The first parable is an ideal one with which to begin, since (obviously enough) it deals with the beginnings or origins of the kingdom. Here it is compared to a farmer sowing seed. "A farmer went out to sow his seed ..." (Matt. 13:3 NIV). Not all of Christ's parables are explained. In fact, most are not. But this one is (vv. 18–23), and the explanation that Jesus gives is our starting point. The seed is the gospel of the kingdom, and the soil is the human heart (v. 19). The emphasis is on the various kinds of hearts and how they reject or receive Christ's message.

The first type of soil represents the hard heart, of which there are many today as well as in Christ's time. It is described as soil along the path (v. 4). Such ground has been trampled down by the many feet that have passed that way over scores of years. Because the soil is hard, the seed that falls there merely lies on the path and does not sink in, and the birds (which Christ compares to the devil or the devil's workers) soon snatch it away. What is it that makes the human heart hard? There can be only one answer: sin. Sin hardens the heart, and the heart that is hardened sins even more.

That type of person is described in the first chapter of Romans. He or she begins by suppressing the truth about God that may be known from nature (vv. 18–20), plunges inevitably into spiritual ignorance and moral degradation (vv. 21—31), and eventually comes not only to practice the sins of the heathen but to approve them as well (v. 32). Here we see both halves of the circle; sin leads to a rejection of God and God's truth, and the rejection of God's truth leads to even greater sin. What is it that leads such a person to reject the truth of God in the first place? According to Paul, it is a determined opposition to the nature of God Himself, which the apostle describes as human "ungodliness and unrighteousness" (Rom. 1:18).

Virtually all of God's attributes — whether sovereignty, holiness, omniscience, immutability, or even the divine love — are offensive to the natural man, if properly understood. So rather than repent of sin and turn for mercy to a God who is altogether sovereign, holy, knowing, and unchangeable, men and women suppress what knowledge they have and refuse to seek out that additional knowledge that could be the salvation of their souls.

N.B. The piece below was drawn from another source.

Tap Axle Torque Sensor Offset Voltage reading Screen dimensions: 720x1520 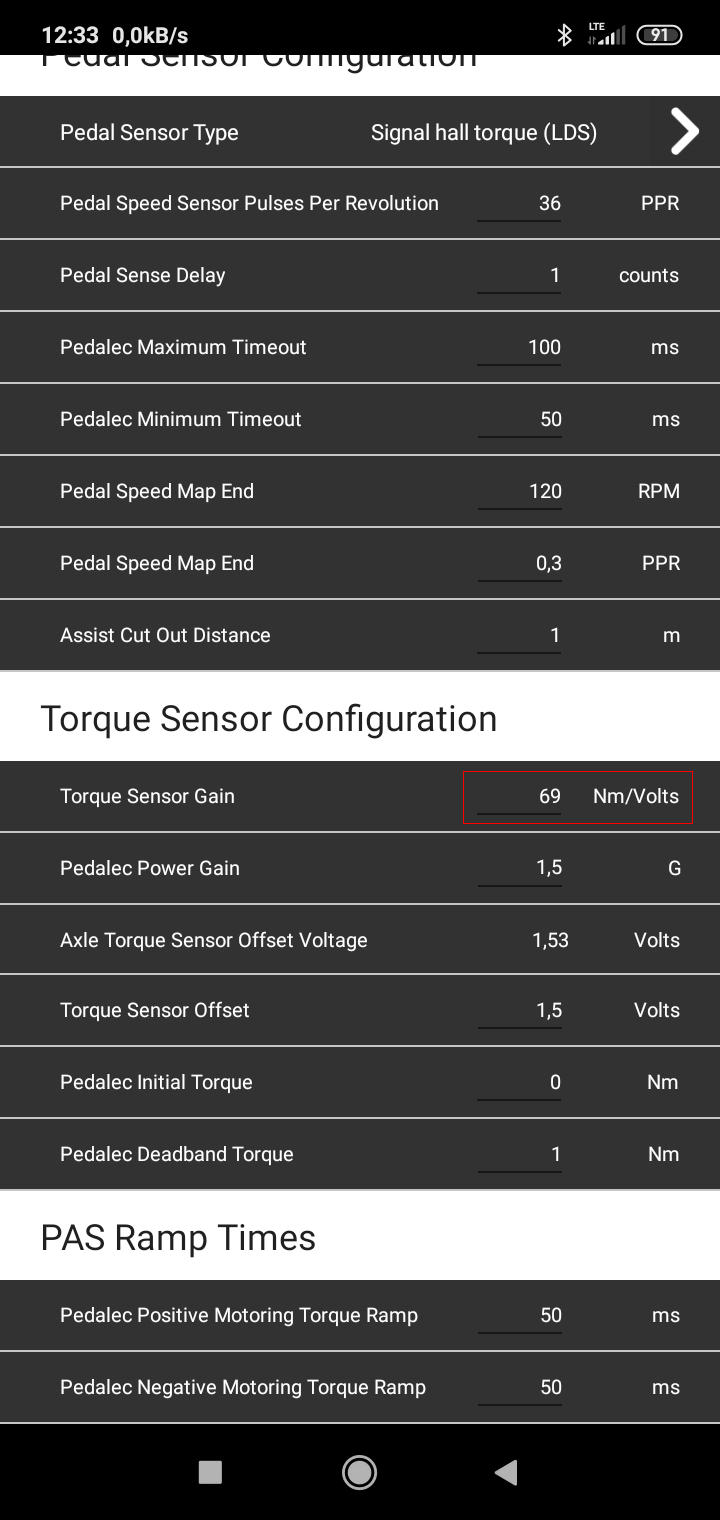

Recently I heard a conversation between two women in which one asked, "Why is America in such a declining moral state today?"

Her friend replied, "Because the people love sin." I cannot think of anything more profound than that. That is the message of Romans 1 in five words. People love sin. Sin hardens their hearts. Therefore, they will not receive the gospel of the kingdom of God when it is preached to them.

The opposition of the unregenerate heart to God's sovereignty is particularly evident in these kingdom parables, for kingdom means rule, and rule is the same as sovereignty. When Jesus came preaching the kingdom of God, He came preaching God's right to rule over the minds and hearts of all people. But that is precisely what the people involved did not want. Adam did not want it. He had great freedom, but he was offended by God's unreasonable and arbitrary (so he judged) restriction in the case of the tree of the knowledge of good and evil. If God exercised His sovereignty at that point, it was here that Adam would rebel. So he did — and fell, carrying the race with him. That spirit of rebellion against the sovereign God works itself out in history until eventually the Lord Jesus Christ Himself comes to earth and the response of His people is: "We will not have this man to rule over us."

So it is also today. That is probably the greatest reason for the rejection of the gospel of God's grace in Jesus Christ at this or any other time in history. I heard of a man who said, "I believe that Jesus is the Son of God and that He died for sinners. But I guess I just don't want to give Him my life. I want to make my own decisions."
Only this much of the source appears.